Written exercise:
Tally how many lines in the rows below contain the string "screenshot", where case counts. Reply with the number alone.

Given data:

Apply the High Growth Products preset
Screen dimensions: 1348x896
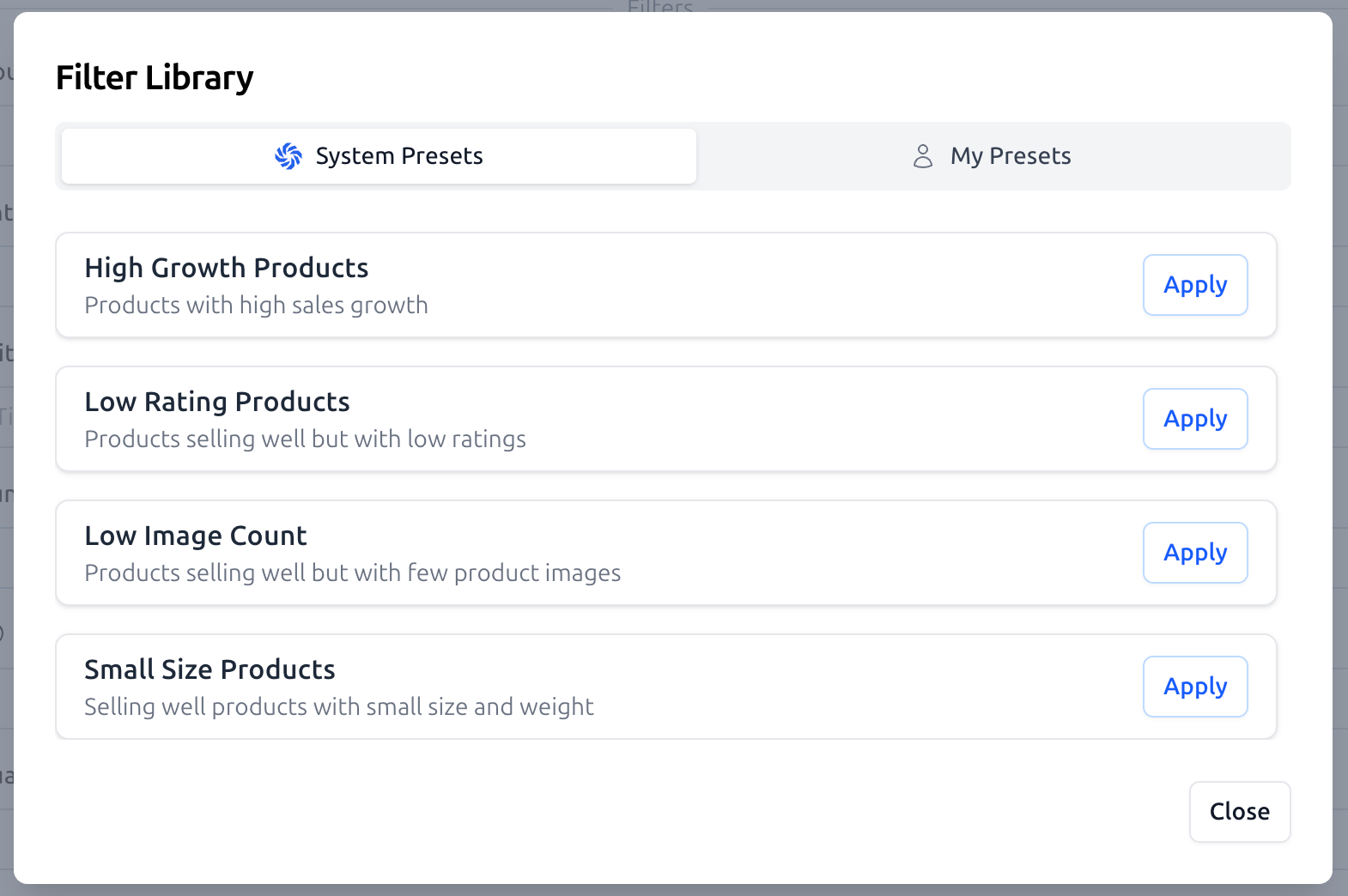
* * *
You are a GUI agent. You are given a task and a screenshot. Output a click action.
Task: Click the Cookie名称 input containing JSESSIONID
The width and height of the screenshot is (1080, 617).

Result of the exercise:
2